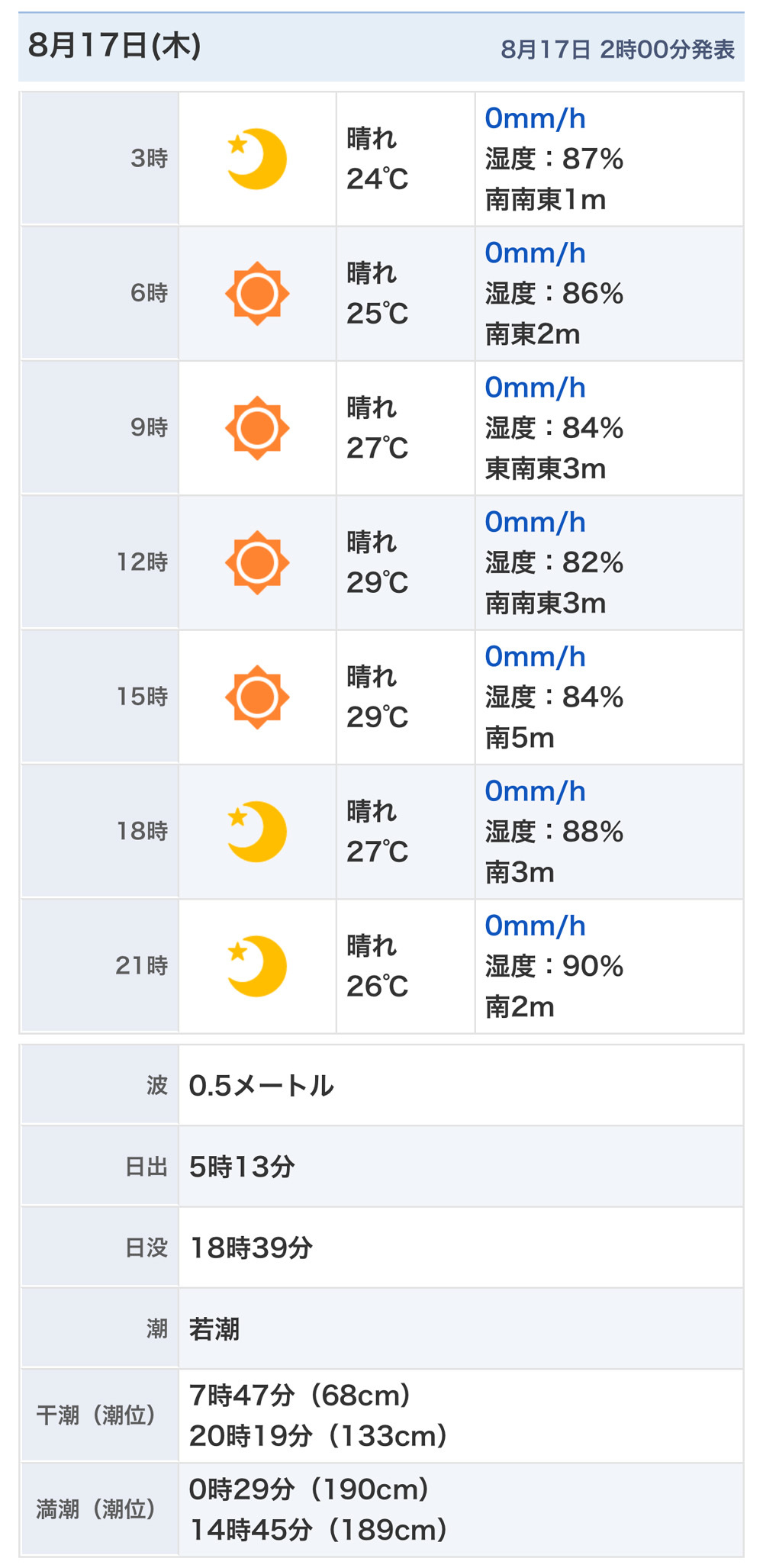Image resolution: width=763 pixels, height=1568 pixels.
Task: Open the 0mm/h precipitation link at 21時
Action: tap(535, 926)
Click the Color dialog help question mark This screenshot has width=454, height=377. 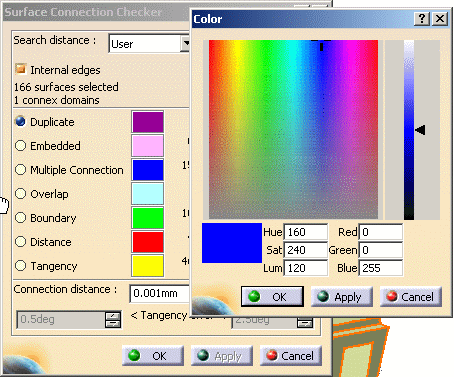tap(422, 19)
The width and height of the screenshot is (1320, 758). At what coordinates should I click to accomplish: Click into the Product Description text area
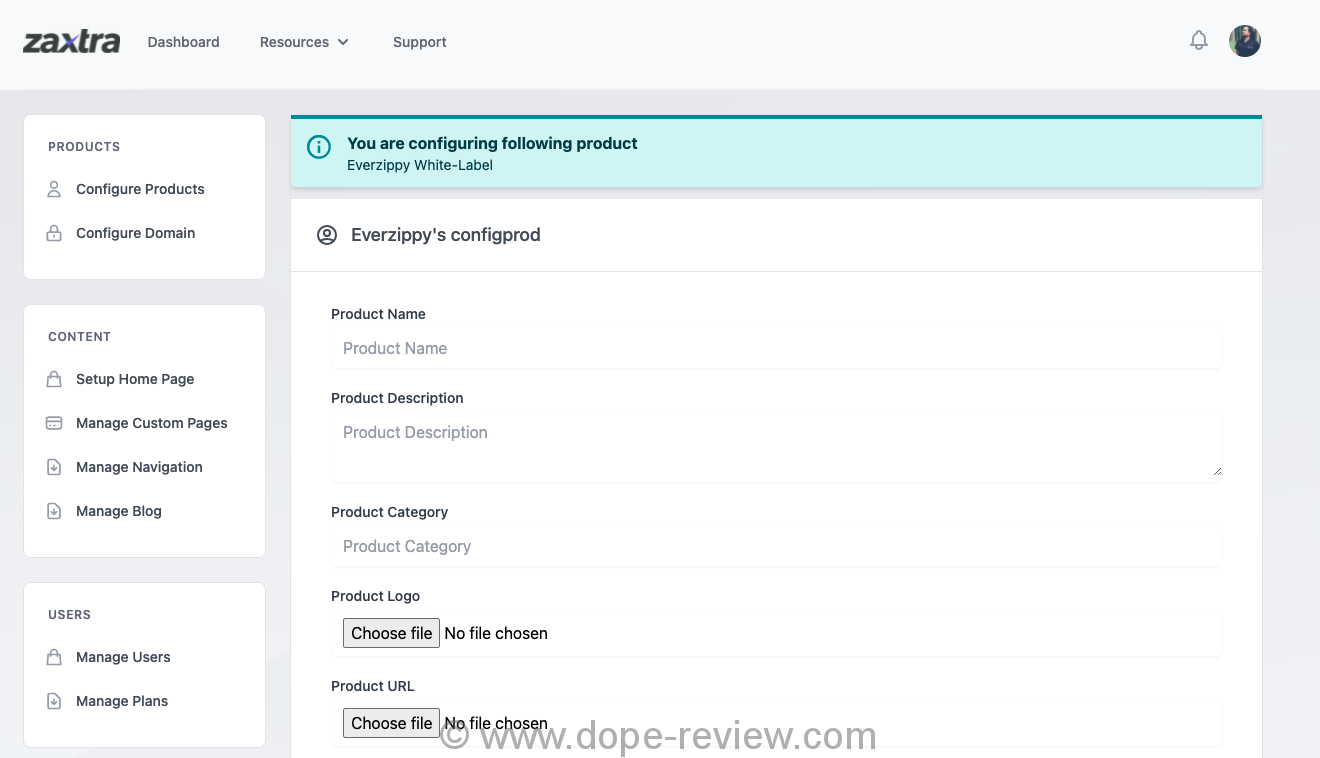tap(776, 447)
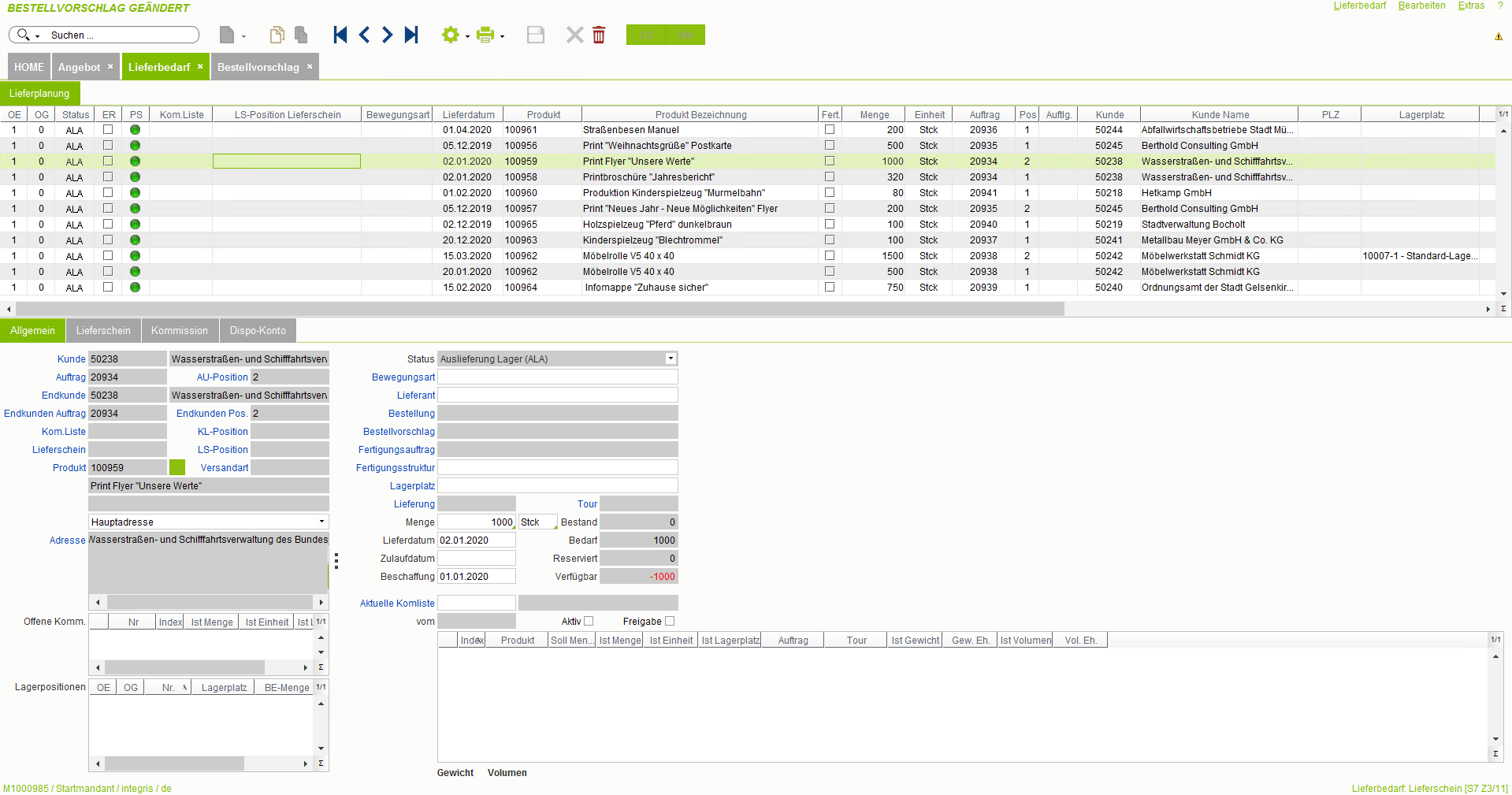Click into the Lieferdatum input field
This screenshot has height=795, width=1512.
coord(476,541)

» **TASK REQUIREMENTS**
Retype word for word the span of lines above that begins with the line containing "The width and" and ends with the last line of the records; skip all pictures.

» **EXERCISE OUTPUT**
The width and height of the screenshot is (1320, 758). At what coordinates should I click to accomplish: Click into the Product Description text area
tap(776, 447)
Click into the Lieferdatum input field
This screenshot has height=795, width=1512.
coord(476,541)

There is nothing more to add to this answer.